(John P. Filo/CBS)
Jeff Greenfield is senior political correspondent for CBS News.
INDIANOLA, Iowa-- On a bright warm late September Sunday, more than 12,000 Democrats have gathered at the Memorial balloon field in Indianola, to hear six Democratic Presidential candidates--a gathering a cynic might say will produce enough hot air to launch an armada of balloon. They are here for Senator Tom Harkin's 30th annual "Steak Fry"--Iowa being well north of the Mason-Dixon line, they actually don't dry the steaks, they grill them--and to attend a Presidential "Cattle call" where cattle is in fact on the menu.
It is also a place to measure the obstacles--and possible opportunity--for one of the longer of the long shot candidates.
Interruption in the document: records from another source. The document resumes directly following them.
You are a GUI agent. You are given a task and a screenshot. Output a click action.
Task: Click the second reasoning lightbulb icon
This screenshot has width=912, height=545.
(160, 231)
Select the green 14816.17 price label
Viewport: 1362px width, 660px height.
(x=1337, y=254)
When Delaware's Joe Biden was elected to the Senate in 1972, Hillary Clinton was in law school; John Edwards as at North Carolina State; Barack Obama was 11-years-old.
But even though Biden has spent more than half his life in the Senate, and has chaired the prestigious Judiciary and now the Foreign Affair committees--such background holds little sway in American Presidential politics; just ask the 41 sitting US Senators who have tried and failed to reach the White House since JFK did it in 1960. Clinton and Obama travel with Secret Service protection, and each has raised ten times the money Biden has. John Edwards still has the recognition and much of the organization he had in 2004, when he nearly won the Iowa caucuses. Even New Mexico Governor Bill Richardson has spent nearly $2 million n Iowa media advertising; Biden has spent about $270,000.
So Biden travels "light"--in one and two car caravans. He speaks to dozens, not thousands.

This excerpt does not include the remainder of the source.